A still further object of this invention is to provide a non-impact
printing system that can be used in the manufacture of relatively thicker
final products.
Still another object of this invention is to provide an electrographic
printing system that is particularly suitable for high speed color
systems.
Yet another object of this invention is to provide an electrographic
printing system that is particularly suitable for high speed color systems
utilizing liquid toners.
Yet another object of this invention is to provide an electrographic
printing system wherein substantially thicker lower capacitance dielectric
layers may be used and capable of providing accurate renditions of grey
scale images.
Another yet further object of this invention is to provide a novel
electrographic printing system suitable for both direct and transfer
imaging.
Another still further object of this invention is to provide a non-impact
printing system capable of producing continuous tone, magazine quality
prints at rapid speeds.
Still yet another object of this invention is to provide a novel system and
apparatus for manufacturing products bearing colored images of improved
quality, density and resolution.
The foregoing objects and others are accomplished according to this
invention by providing a printing system capable of using organic
dielectric layers up to about 10 or more mils thick.
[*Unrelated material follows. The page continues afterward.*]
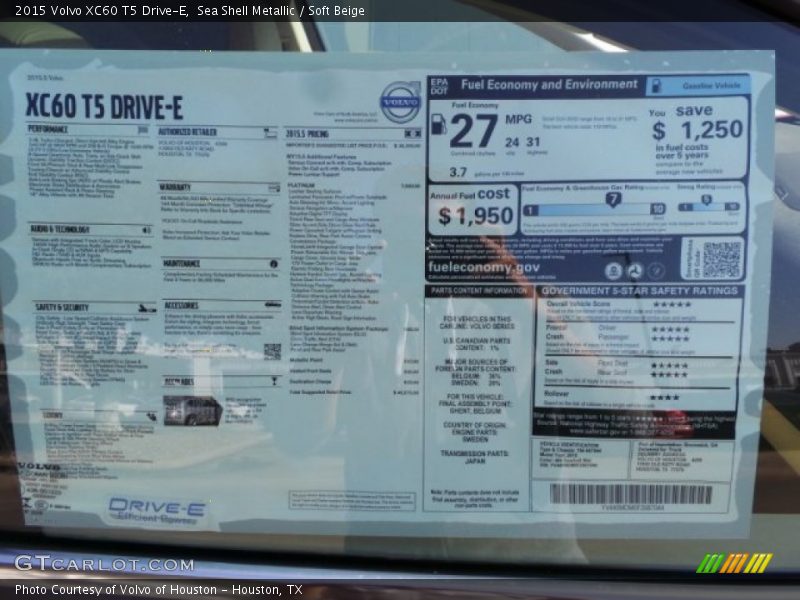Click the VIN barcode at the bottom
800x600 pixels.
[630, 494]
In the present system
these thicker dielectric layers are electrostatically imaged by the use of
a novel print head. After the novel print head deposits the latent image
on the surface of the dielectric, a novel liquid toner comprising
substantially the same resin as in the dielectric is used to form a
visible image. While the process of the present invention can be used for
monochromatic printing it is particularly suitable for use in a multicolor
system. Also the present novel system is capable of substantial
improvement in grey scale rendition. For example, it can provide up to 128
levels on the grey scale. In a multicolor system the imaged dielectric
imaging layer progressively passes through a series of development
stations each containing the appropriate colored toner. These development
stations can be progressively situated around a conductive substrate, for
example, a drum or an endless belt. The dielectric material is deposited
on the conductive substrate. The term "conductive substrate" used
throughout this disclosure includes drums, belts, endless belts or
combinations thereof. In some instances a belt and drum may be used in the
same system. Each toner is responsive to selective latent images
corresponding to the multicolored image in the desired final color
balance. Registration of the resulting color images may be achieved by any
known registration means such as that disclosed in U.S. Pat. No.
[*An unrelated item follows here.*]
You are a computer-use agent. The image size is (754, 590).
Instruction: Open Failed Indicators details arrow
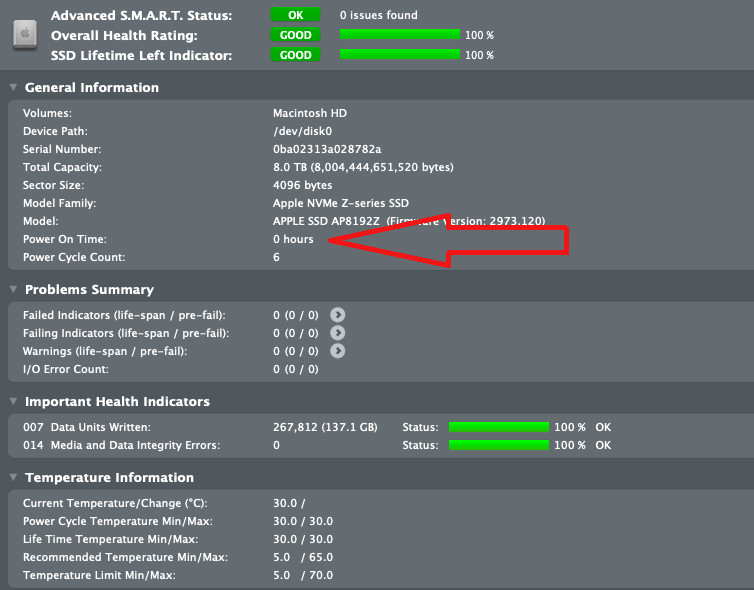(x=338, y=315)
4,821,066. The accuracy of the registration can be controlled by the
proper sensing mechanism. In addition, it is important to the present
invention that the appropriate toner particle be used, i.e. one which will
respond to pressure, solvent, spray, heat or other appropriate fixing
without any substantial deformation of the toner particle or reduction of
the diameter of the toner particle. An important aspect of this invention
is that the toner or toning material contain the same resin as the resin
used in the dielectric layer. By the "same" is meant either the identical
resin or a resin from the same family such as polyvinylchloride and
copolymers of vinylchloride with minor portions of vinyl acetate or other
materials, etc.
The terms "dielectric" or "dielectric layer" used throughout the disclosure
and claims is intended to include films, powder, liquid formulations,
papers coated and uncoated, mixtures thereof or any other suitable form of
a dielectric useful in the present invention. Extreme care must be taken
to avoid defects in the dielectric layer. Defects such as pinholes in the
dielectric layer can cause complete breakdown of the system because of
charge leakage, charge bleeding or other electrical imperfections
associated with the integrity of the latent image. Some dielectrics that
can be deposited on either or both the drum or belt and useful in the
present system include organic resins such as acrylics like polymethyl
methacrylate, vinyl-based polymeric materials, and other suitable organic
resins including polyimides listed later in this disclosure. Also, the
imaging characteristics of the dielectric used must not be affected by any
excessive elevated temperatures used in the printing process or by high
humidities. In addition, the dielectric must have substantial dielectric
strength, high charge acceptance and relatively low charge leakage rates.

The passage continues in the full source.